== PROBLEM TO WORK ON ==
Format every line of the records below as a Markdown table with the columns Row and Line, numbering the rows and skipping blank lines. Leave the pictures out of the table.
───── DATA SUPPLIED
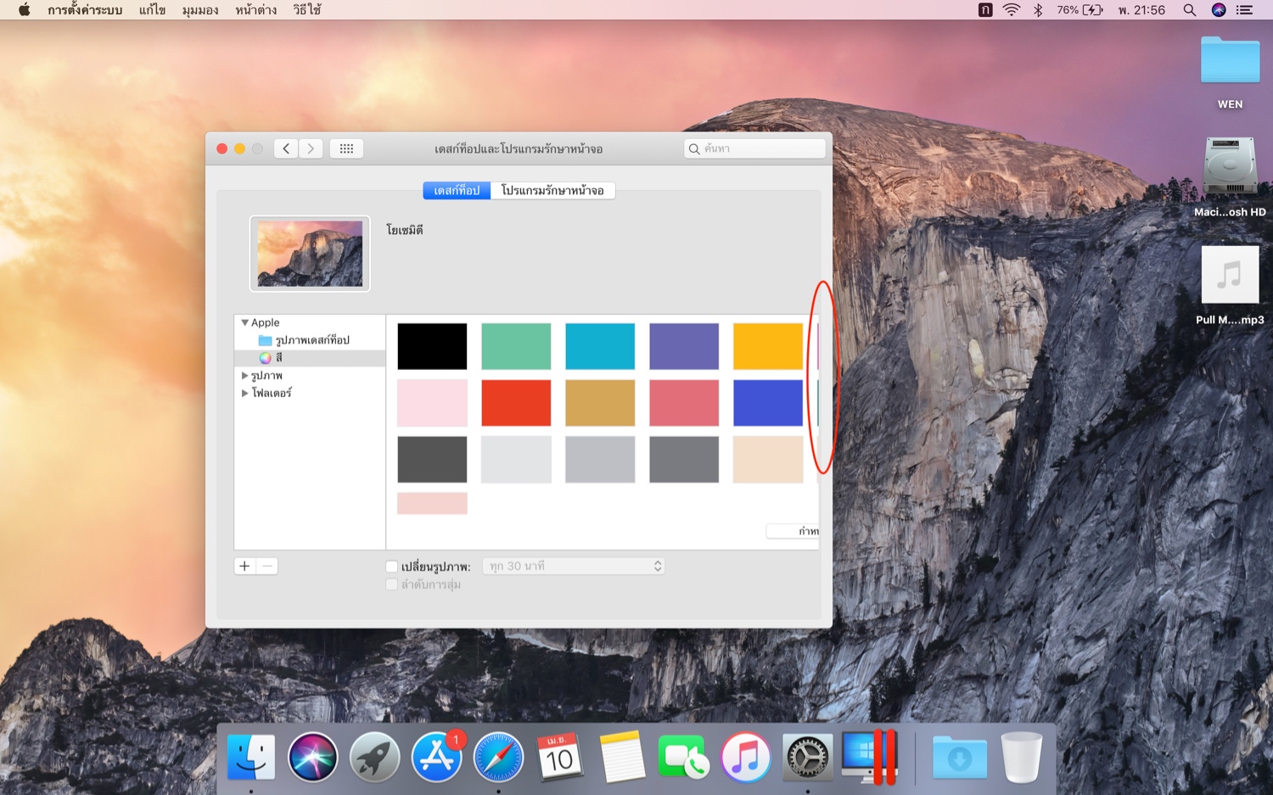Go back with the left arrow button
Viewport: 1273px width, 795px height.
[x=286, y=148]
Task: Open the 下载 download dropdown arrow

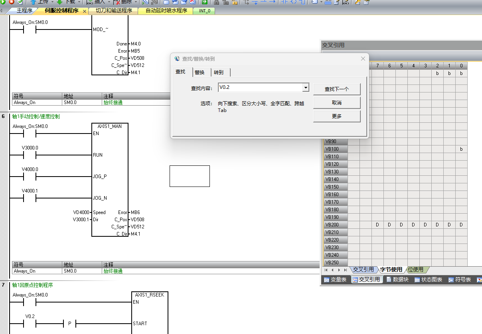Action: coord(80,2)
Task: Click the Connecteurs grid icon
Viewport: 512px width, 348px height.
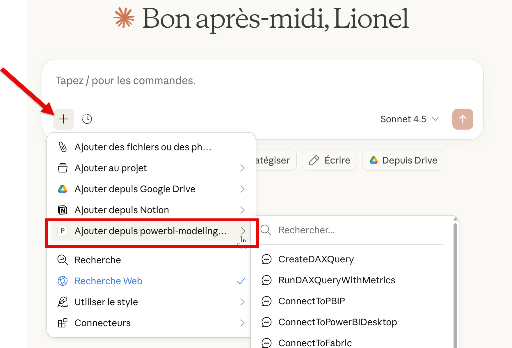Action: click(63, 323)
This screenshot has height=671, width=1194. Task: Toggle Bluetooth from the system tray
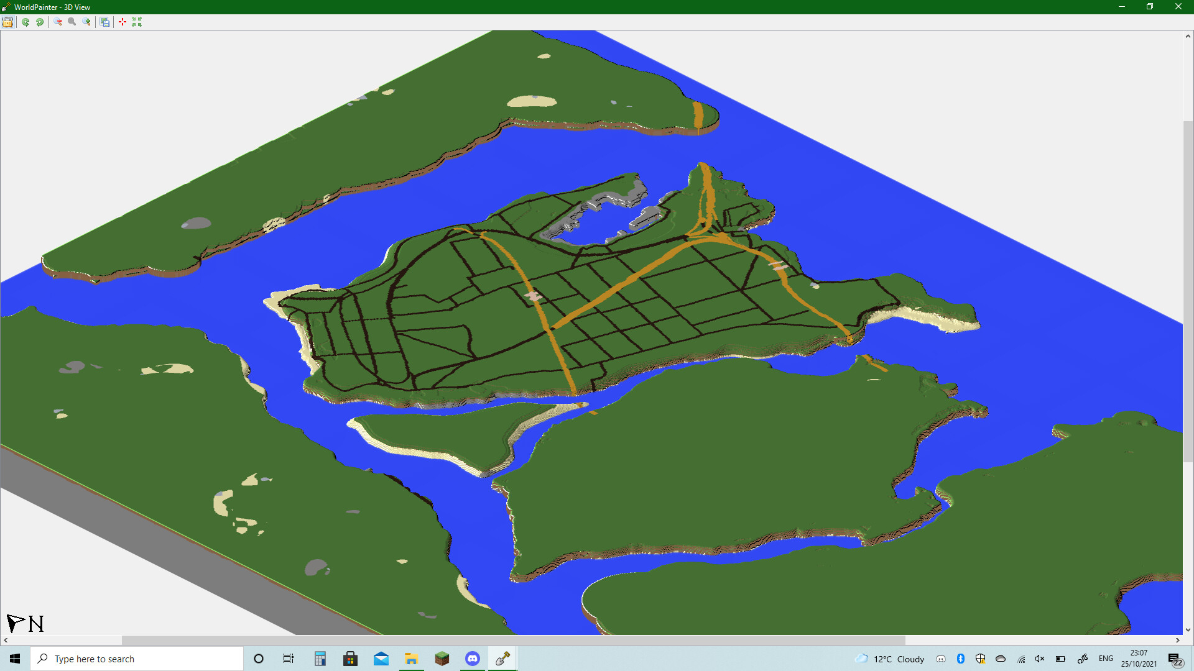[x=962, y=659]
──────────
== COMPLETE ANSWER ==
| Row | Line |
|---|---|
| 1 | Go back with the left arrow button |
| 2 | Viewport: 1273px width, 795px height. |
| 3 | [x=286, y=148] |
| 4 | Task: Open the 下载 download dropdown arrow |
| 5 | Action: coord(80,2) |
| 6 | Task: Click the Connecteurs grid icon |
| 7 | Viewport: 512px width, 348px height. |
| 8 | Action: click(63, 323) |
| 9 | This screenshot has height=671, width=1194. Task: Toggle Bluetooth from the system tray |
| 10 | [x=962, y=659] |